Collected data
* * *
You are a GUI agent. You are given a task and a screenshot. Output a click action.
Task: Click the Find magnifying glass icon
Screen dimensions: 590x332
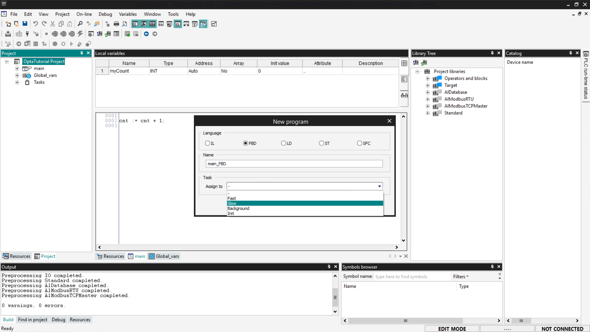tap(80, 24)
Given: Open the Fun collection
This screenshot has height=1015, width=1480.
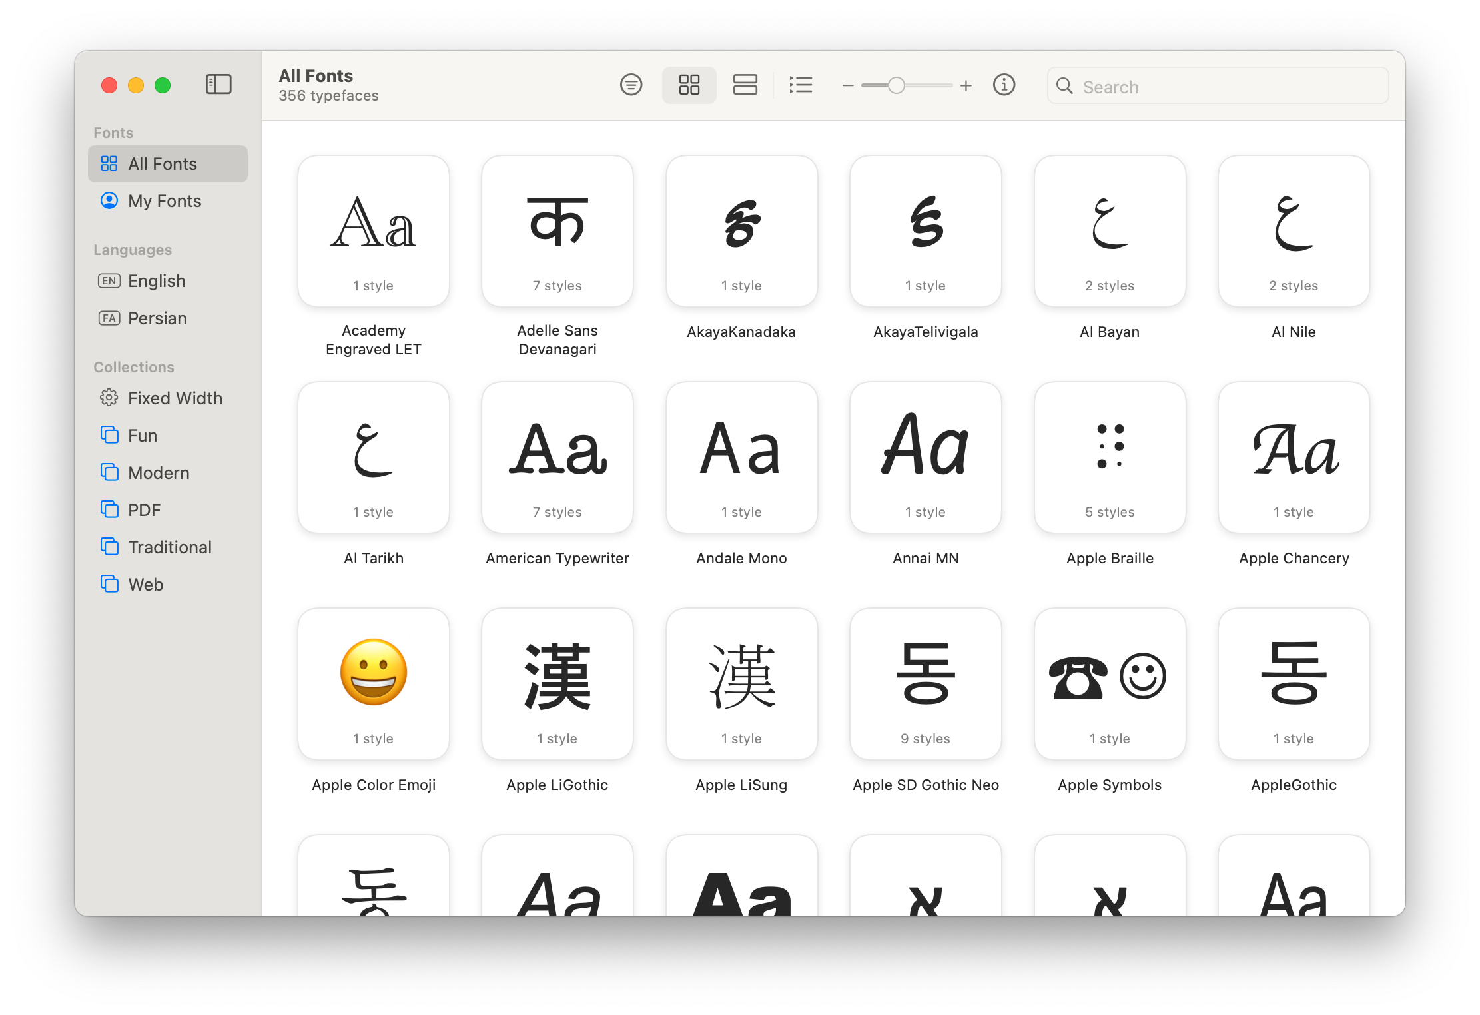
* * *
WHAT THIS TASK INVOLVES:
Write out again only the lines from the line that contains "Given: Open the Fun collection" through the last line of the records, both ends included, without any of the pictures.

SOLUTION TO THIS PROBLEM:
Given: Open the Fun collection
This screenshot has height=1015, width=1480.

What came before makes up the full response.